You said it best, Brandon. Again, you have missed an opportunity to explain how your reasons outweighed any reasons against and I am growing more certain it is because you never contemplated any reasons against. You accepted a doomsday scenario and consequences of the action be damned.

In actuality, there was plenty of evidence that Saddam did not have the weapons you speak of and that it would be a very long time before he had any ability to get them. North Korea, on the other hand... Can you not think of other evil madmen who are apparently also suicidal and stupid enough to believe that it would be a good idea to begin a nuclear war with the certitude that the US would wipe their country off the map? Should we not also immediately invade their countries and destabilize their regions? If not, why not? It must be because there are compelling reasons NOT to do it. Were there not also compelling reasons NOT to invade Iraq? If so, why did they not matter?


You're asking people to 2nd guess themselves but I don't see you doing the same. Could you see a reason to go to war?

You are saying that we should have gone into North Korea correct? If that is so then where are the years and years of dealing with UN sanctions as well as dealing with a ceasefire? Would you have supported a war with North Korea or are you just bringing up NK to divert the fact that you would never agree to war like actions.
.
0 Replies
 
Brandon9000
 
  1  
Reply Tue 20 Mar, 2007 08:08 am
FreeDuck wrote:
Brandon9000 wrote:
At the time we invaded, it was utterly unclear whether he had dismantled them or merely hidden them better, but he had certainly not presented any convincing evidence that he had stopped, which he certainly could have.

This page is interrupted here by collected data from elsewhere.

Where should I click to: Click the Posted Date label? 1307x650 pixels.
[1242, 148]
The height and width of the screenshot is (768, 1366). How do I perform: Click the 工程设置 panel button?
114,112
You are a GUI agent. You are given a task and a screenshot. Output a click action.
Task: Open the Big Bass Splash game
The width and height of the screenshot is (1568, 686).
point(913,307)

You said it best, Brandon. Again, you have missed an opportunity to explain how your reasons outweighed any reasons against and I am growing more certain it is because you never contemplated any reasons against. You accepted a doomsday scenario and consequences of the action be damned.

In actuality, there was plenty of evidence that Saddam did not have the weapons you speak of and that it would be a very long time before he had any ability to get them. North Korea, on the other hand... Can you not think of other evil madmen who are apparently also suicidal and stupid enough to believe that it would be a good idea to begin a nuclear war with the certitude that the US would wipe their country off the map? Should we not also immediately invade their countries and destabilize their regions? If not, why not? It must be because there are compelling reasons NOT to do it. Were there not also compelling reasons NOT to invade Iraq? If so, why did they not matter?

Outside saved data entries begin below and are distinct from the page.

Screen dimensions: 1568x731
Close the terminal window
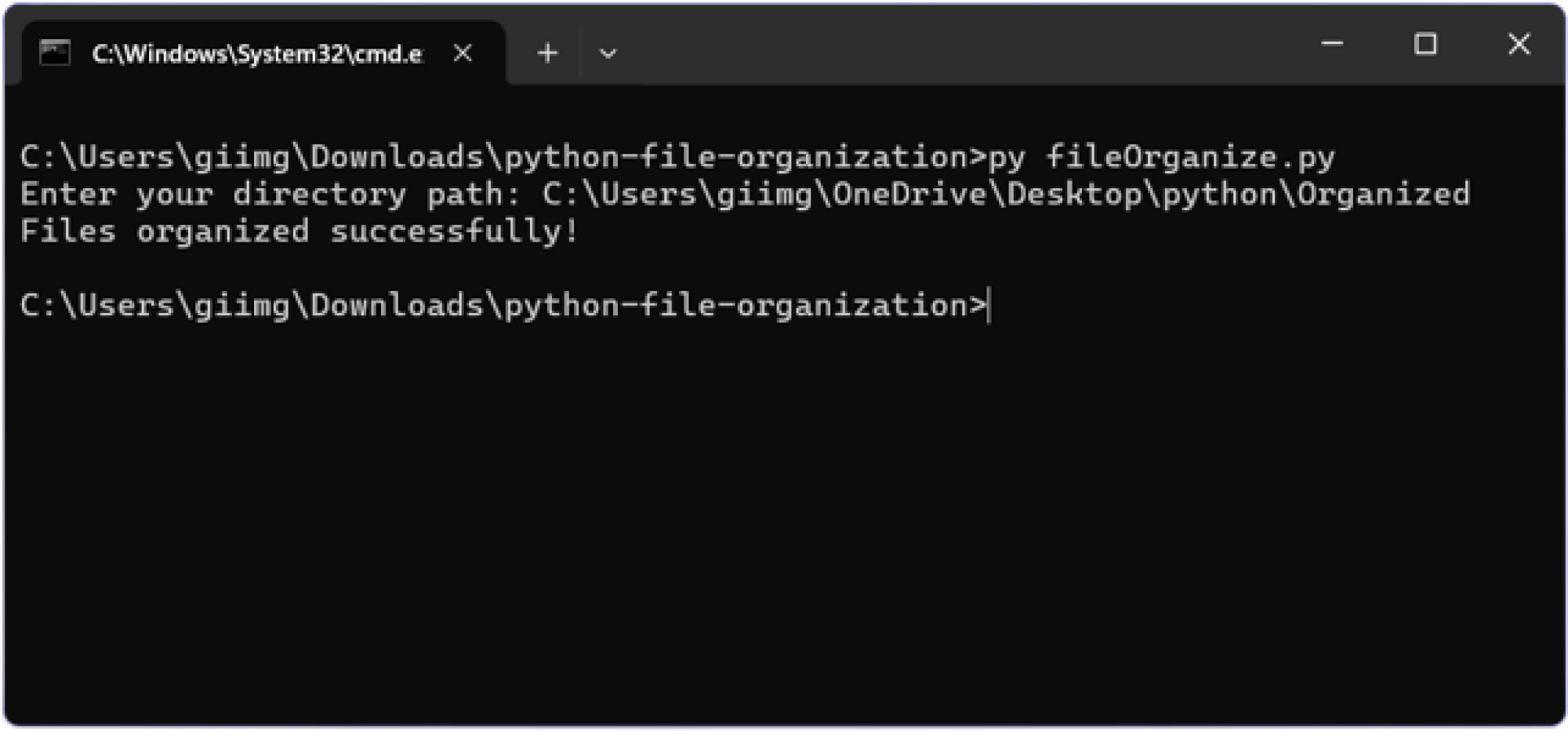[x=1519, y=44]
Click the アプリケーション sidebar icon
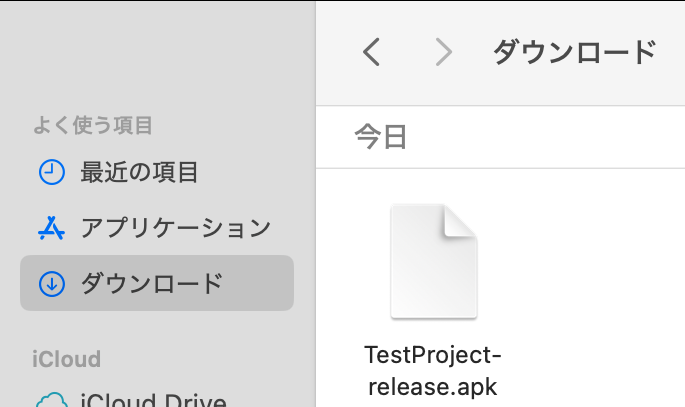This screenshot has height=407, width=685. pyautogui.click(x=51, y=228)
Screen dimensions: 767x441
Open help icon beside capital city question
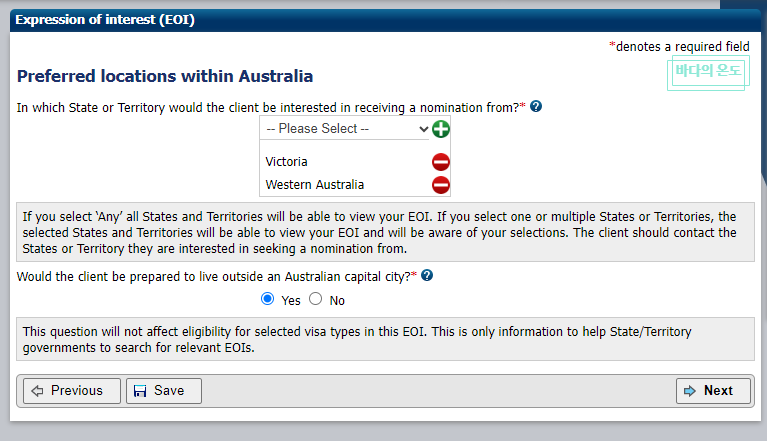pyautogui.click(x=427, y=275)
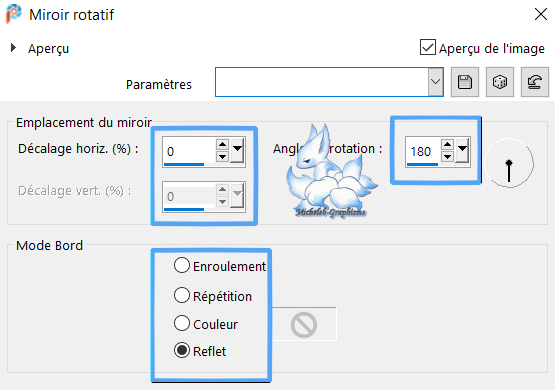Open the Décalage horiz. slider dropdown arrow
The width and height of the screenshot is (555, 390).
pyautogui.click(x=237, y=150)
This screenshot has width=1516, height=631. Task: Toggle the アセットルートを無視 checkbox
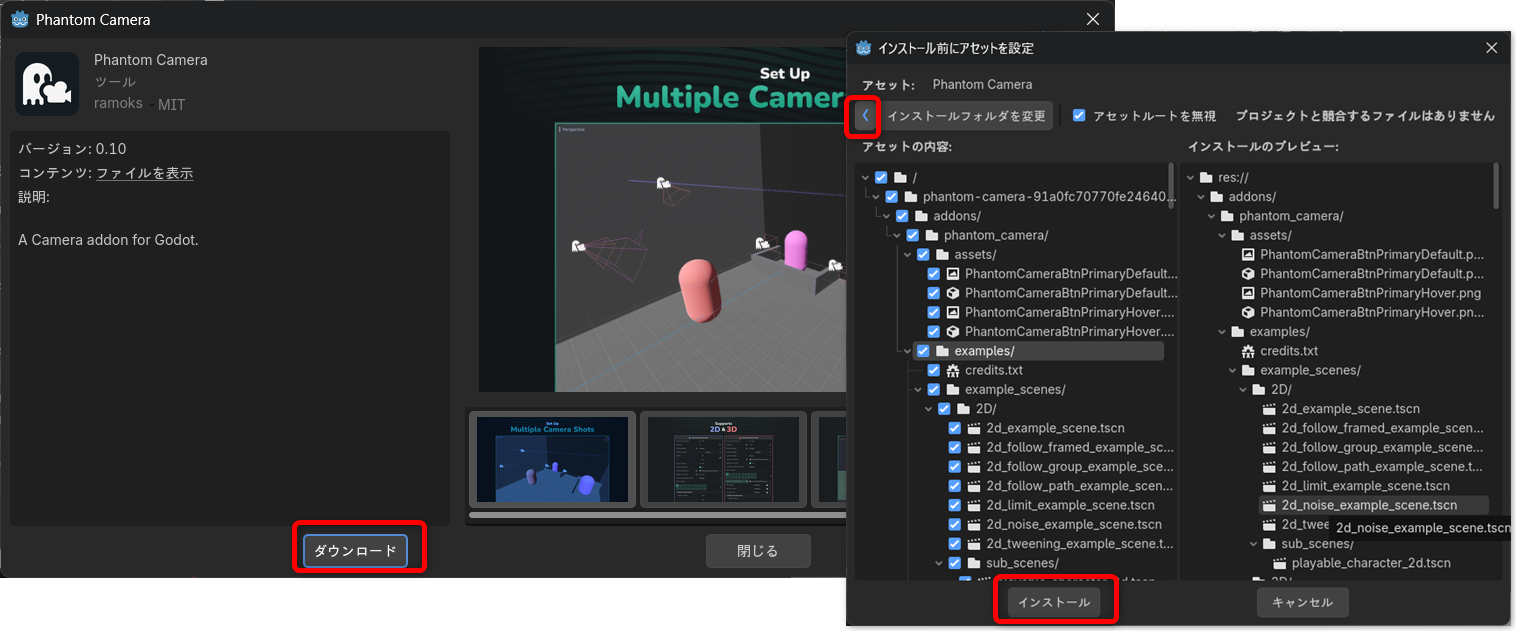pos(1079,116)
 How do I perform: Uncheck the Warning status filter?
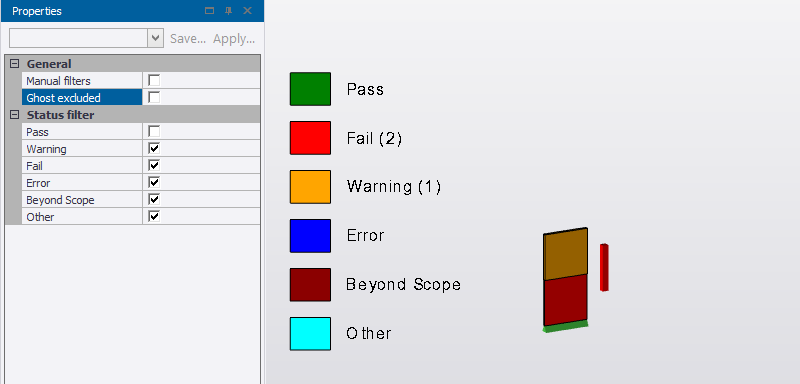[x=154, y=148]
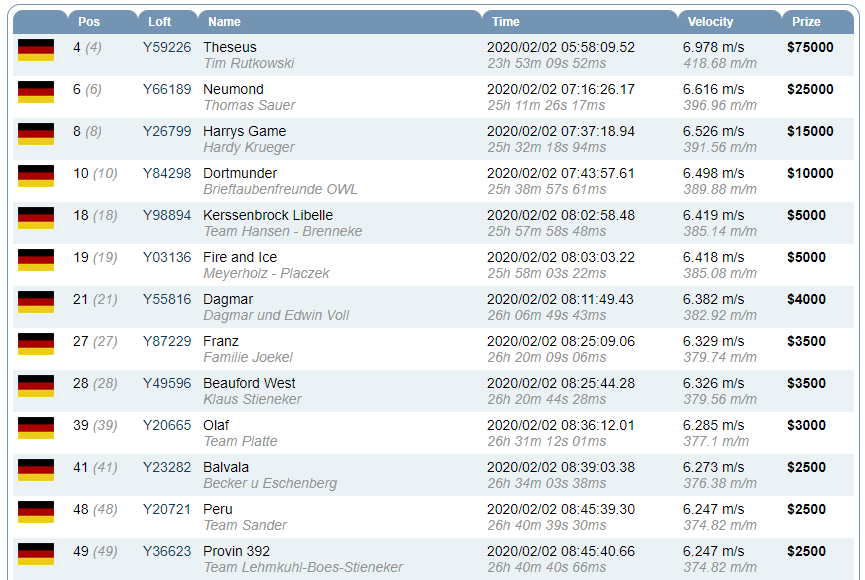Select the Peru pigeon row

click(x=217, y=509)
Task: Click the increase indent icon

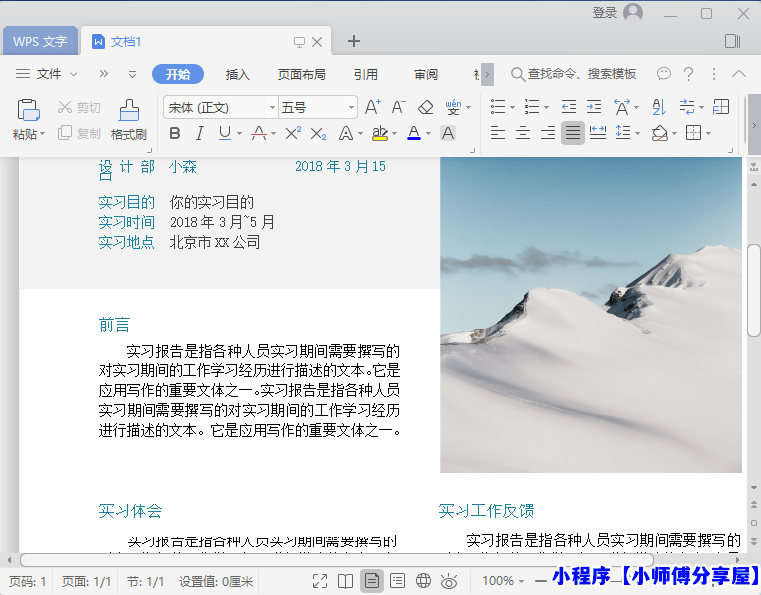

Everything you've just said is wrong. There is not a certainty that an attack on the US would result in the destruction of the perpetrator. They could smuggled the components of nukes or bioweapons into the US, re-assemble them here, kill a million people here, and then deny responsibility.

Saddam Hussein might have used the mere knowledge of the weapons to force his neighbors to accede to his demands over and over. He could have re-invaded Kuwait and dared anyone to stop him.

We don't invade North Korea because it's too late, they already have nukes.

It wasn't at all certain that if Iraq had nuke and/or bioweapons programs hidden it would be a very long time before they reached fruition. It might have been just a few years, and if he had still had such programs, there might have been a finite time window of opportunity before it was too late, and the weapons made him virtually invulnerable to attack.

Yes, if some other terrible dictator has been developing nukes and bioweapons, and may well still be doing so, and if more than a decade of negotiations, sanctions, and demands have failed to produce much evidence he has stopped, we should probably invade.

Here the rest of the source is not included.